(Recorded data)
+===+
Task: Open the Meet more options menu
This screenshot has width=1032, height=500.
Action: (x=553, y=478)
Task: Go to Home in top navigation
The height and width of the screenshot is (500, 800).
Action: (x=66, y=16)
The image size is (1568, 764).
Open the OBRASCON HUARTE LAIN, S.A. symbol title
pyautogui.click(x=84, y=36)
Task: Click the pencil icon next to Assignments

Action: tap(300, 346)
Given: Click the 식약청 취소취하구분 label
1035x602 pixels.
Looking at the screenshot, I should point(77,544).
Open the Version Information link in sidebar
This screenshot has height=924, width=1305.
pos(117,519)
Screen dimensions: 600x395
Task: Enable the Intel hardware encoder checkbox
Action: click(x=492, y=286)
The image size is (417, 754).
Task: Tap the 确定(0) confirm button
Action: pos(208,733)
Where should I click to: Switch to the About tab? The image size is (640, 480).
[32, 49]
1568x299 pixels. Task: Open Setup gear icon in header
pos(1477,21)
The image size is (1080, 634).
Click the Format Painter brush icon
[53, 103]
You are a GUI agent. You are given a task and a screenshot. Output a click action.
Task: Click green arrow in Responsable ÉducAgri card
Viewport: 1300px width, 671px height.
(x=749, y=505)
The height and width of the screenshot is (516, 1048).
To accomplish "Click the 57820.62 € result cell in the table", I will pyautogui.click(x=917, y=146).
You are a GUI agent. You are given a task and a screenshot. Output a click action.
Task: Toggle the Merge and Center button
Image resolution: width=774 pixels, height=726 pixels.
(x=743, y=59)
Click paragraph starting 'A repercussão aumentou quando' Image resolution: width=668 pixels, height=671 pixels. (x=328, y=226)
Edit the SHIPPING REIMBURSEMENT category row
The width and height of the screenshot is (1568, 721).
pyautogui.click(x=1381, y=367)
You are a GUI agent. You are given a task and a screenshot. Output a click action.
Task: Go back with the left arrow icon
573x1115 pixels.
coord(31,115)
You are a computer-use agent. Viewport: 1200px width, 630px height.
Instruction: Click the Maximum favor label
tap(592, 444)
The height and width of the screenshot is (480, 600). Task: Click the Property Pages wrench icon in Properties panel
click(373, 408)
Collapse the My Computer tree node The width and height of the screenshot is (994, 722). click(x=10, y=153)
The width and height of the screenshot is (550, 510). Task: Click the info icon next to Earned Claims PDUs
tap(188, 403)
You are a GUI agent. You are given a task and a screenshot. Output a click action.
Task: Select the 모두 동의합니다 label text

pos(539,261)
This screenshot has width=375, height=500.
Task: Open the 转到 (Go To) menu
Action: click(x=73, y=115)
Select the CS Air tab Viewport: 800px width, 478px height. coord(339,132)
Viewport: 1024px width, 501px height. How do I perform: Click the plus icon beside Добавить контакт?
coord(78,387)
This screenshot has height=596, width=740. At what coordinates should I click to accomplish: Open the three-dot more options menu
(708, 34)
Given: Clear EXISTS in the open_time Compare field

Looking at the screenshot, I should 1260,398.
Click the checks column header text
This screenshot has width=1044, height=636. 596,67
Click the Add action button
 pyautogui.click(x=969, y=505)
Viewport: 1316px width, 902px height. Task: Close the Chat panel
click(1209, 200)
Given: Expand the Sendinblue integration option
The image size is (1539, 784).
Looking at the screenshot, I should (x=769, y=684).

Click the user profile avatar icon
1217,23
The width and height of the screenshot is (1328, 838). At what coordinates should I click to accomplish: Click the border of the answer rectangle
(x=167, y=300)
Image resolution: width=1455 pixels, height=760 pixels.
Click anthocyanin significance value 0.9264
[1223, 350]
+===+
• **Your instructions**:
Make an exact transcription of the entries above.

• **Exercise solution**:
Task: Open the Meet more options menu
This screenshot has width=1032, height=500.
Action: (x=553, y=478)
Task: Go to Home in top navigation
The height and width of the screenshot is (500, 800).
Action: (x=66, y=16)
The image size is (1568, 764).
Open the OBRASCON HUARTE LAIN, S.A. symbol title
pyautogui.click(x=84, y=36)
Task: Click the pencil icon next to Assignments

Action: tap(300, 346)
Given: Click the 식약청 취소취하구분 label
1035x602 pixels.
Looking at the screenshot, I should point(77,544).
Open the Version Information link in sidebar
This screenshot has height=924, width=1305.
pos(117,519)
Screen dimensions: 600x395
Task: Enable the Intel hardware encoder checkbox
Action: click(x=492, y=286)
The image size is (417, 754).
Task: Tap the 确定(0) confirm button
Action: pos(208,733)
Where should I click to: Switch to the About tab? The image size is (640, 480).
[32, 49]
1568x299 pixels. Task: Open Setup gear icon in header
pos(1477,21)
The image size is (1080, 634).
Click the Format Painter brush icon
[53, 103]
You are a GUI agent. You are given a task and a screenshot. Output a click action.
Task: Click green arrow in Responsable ÉducAgri card
Viewport: 1300px width, 671px height.
(x=749, y=505)
The height and width of the screenshot is (516, 1048).
To accomplish "Click the 57820.62 € result cell in the table", I will pyautogui.click(x=917, y=146).
You are a GUI agent. You are given a task and a screenshot. Output a click action.
Task: Toggle the Merge and Center button
Image resolution: width=774 pixels, height=726 pixels.
(x=743, y=59)
Click paragraph starting 'A repercussão aumentou quando' Image resolution: width=668 pixels, height=671 pixels. (x=328, y=226)
Edit the SHIPPING REIMBURSEMENT category row
The width and height of the screenshot is (1568, 721).
pyautogui.click(x=1381, y=367)
You are a GUI agent. You are given a task and a screenshot. Output a click action.
Task: Go back with the left arrow icon
573x1115 pixels.
coord(31,115)
You are a computer-use agent. Viewport: 1200px width, 630px height.
Instruction: Click the Maximum favor label
tap(592, 444)
The height and width of the screenshot is (480, 600). Task: Click the Property Pages wrench icon in Properties panel
click(373, 408)
Collapse the My Computer tree node The width and height of the screenshot is (994, 722). click(x=10, y=153)
The width and height of the screenshot is (550, 510). Task: Click the info icon next to Earned Claims PDUs
tap(188, 403)
You are a GUI agent. You are given a task and a screenshot. Output a click action.
Task: Select the 모두 동의합니다 label text

pos(539,261)
This screenshot has width=375, height=500.
Task: Open the 转到 (Go To) menu
Action: click(x=73, y=115)
Select the CS Air tab Viewport: 800px width, 478px height. coord(339,132)
Viewport: 1024px width, 501px height. How do I perform: Click the plus icon beside Добавить контакт?
coord(78,387)
This screenshot has height=596, width=740. At what coordinates should I click to accomplish: Open the three-dot more options menu
(708, 34)
Given: Clear EXISTS in the open_time Compare field

Looking at the screenshot, I should 1260,398.
Click the checks column header text
This screenshot has width=1044, height=636. 596,67
Click the Add action button
 pyautogui.click(x=969, y=505)
Viewport: 1316px width, 902px height. Task: Close the Chat panel
click(1209, 200)
Given: Expand the Sendinblue integration option
The image size is (1539, 784).
Looking at the screenshot, I should (x=769, y=684).

Click the user profile avatar icon
1217,23
The width and height of the screenshot is (1328, 838). At what coordinates should I click to accomplish: Click the border of the answer rectangle
(x=167, y=300)
Image resolution: width=1455 pixels, height=760 pixels.
Click anthocyanin significance value 0.9264
[1223, 350]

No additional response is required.